FP's Faux Pas on Boycotts, Israel, and 'Annexation' - by Sean Durns

Foreign Policy claims to “draw on the world’s leading journalists, thinkers, and professionals” in order to “analyze the most significant international trends and events of our times, without regard to ideology or political bias.” That, however, is up for debate.

Sean Durns..
CAMERA..
24 July '20..

Foreign Policy claims that its mission is “to explain how the world works.” But when it comes to Israel, the magazine frequently allows misleading commentary. Take, for example, several recent op-eds on “annexation.”

For several weeks it seemed that—in keeping with the parameters of a peace plan that Israelis accepted and Palestinians rejected—Israel would apply legal sovereignty to parts of Judea and Samaria, often referred to as the West Bank, and the Jordan Valley.
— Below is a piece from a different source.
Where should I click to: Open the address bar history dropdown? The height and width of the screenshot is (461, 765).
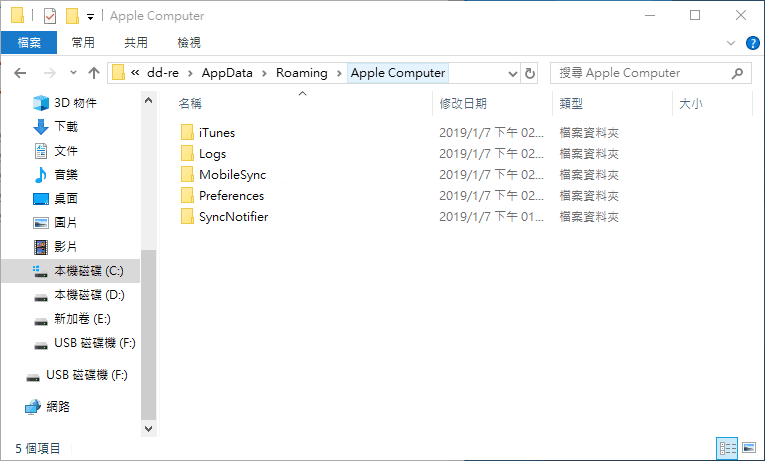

Israeli premier Benjamin Netanyahu suggested that such a move would occur by July 1, 2020. It never did. But this hasn’t stopped numerous media outlets from inaccurately reporting on the possibility.

Indeed, publications like Foreign Policy have repeatedly referred to the application of sovereignty as “annexation.” But this is inaccurate.

As the international law scholar Eugene Kontorovich has noted: “Annexation in international law specifically means taking the territory of a foreign sovereign country.” And neither the Jordan Valley nor the West Bank (Judea and Samaria) belongs to a “foreign sovereign country.” Further, as Dore Gold, Israel’s former Ambassador to the U.N., has highlighted: one can’t “annex territory that has already been designated as yours.” The League of Nations Palestine Mandate, adopted later by the United Nations, calls for “close Jewish settlement on the land” west of the Jordan River in Article 6. The UN Charter, Chapter XII, Article 80, upholds the Mandate’s provisions. The 1920 San Remo Resolution and the 1924 Anglo-American Convention also enshrined Jewish territorial claims into international law.

Unsurprisingly, this historical and legal context has been omitted in numerous media reports, including those by Foreign Policy. Instead the magazine has run several op-eds that misinform as much as they omit.